[Data in this exercise — start]
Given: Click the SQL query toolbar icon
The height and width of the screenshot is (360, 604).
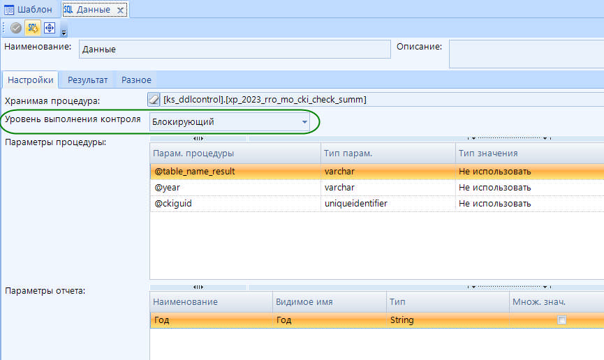Looking at the screenshot, I should [x=32, y=28].
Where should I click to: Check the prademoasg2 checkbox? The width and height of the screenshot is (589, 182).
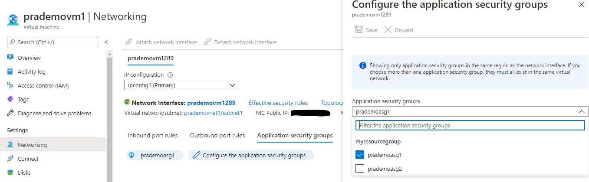359,169
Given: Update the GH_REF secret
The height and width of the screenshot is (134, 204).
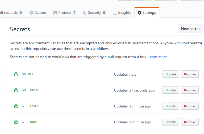Looking at the screenshot, I should pyautogui.click(x=170, y=74).
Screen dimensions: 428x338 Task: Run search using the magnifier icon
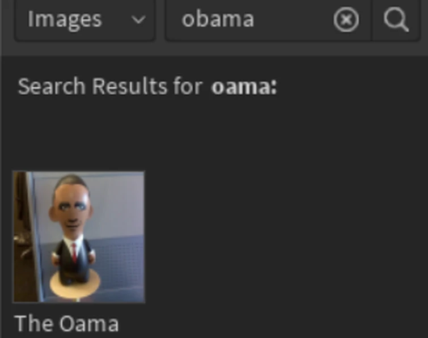pos(396,20)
[Data in this exercise — finish]
## Problem to work on
Print all of the data exactly, and do not carry over any pictures.

## Exercise answer
Given: Click the SQL query toolbar icon
The height and width of the screenshot is (360, 604).
Looking at the screenshot, I should [x=32, y=28].
Where should I click to: Check the prademoasg2 checkbox? The width and height of the screenshot is (589, 182).
359,169
Given: Update the GH_REF secret
The height and width of the screenshot is (134, 204).
Looking at the screenshot, I should pyautogui.click(x=170, y=74).
Screen dimensions: 428x338 Task: Run search using the magnifier icon
pos(396,20)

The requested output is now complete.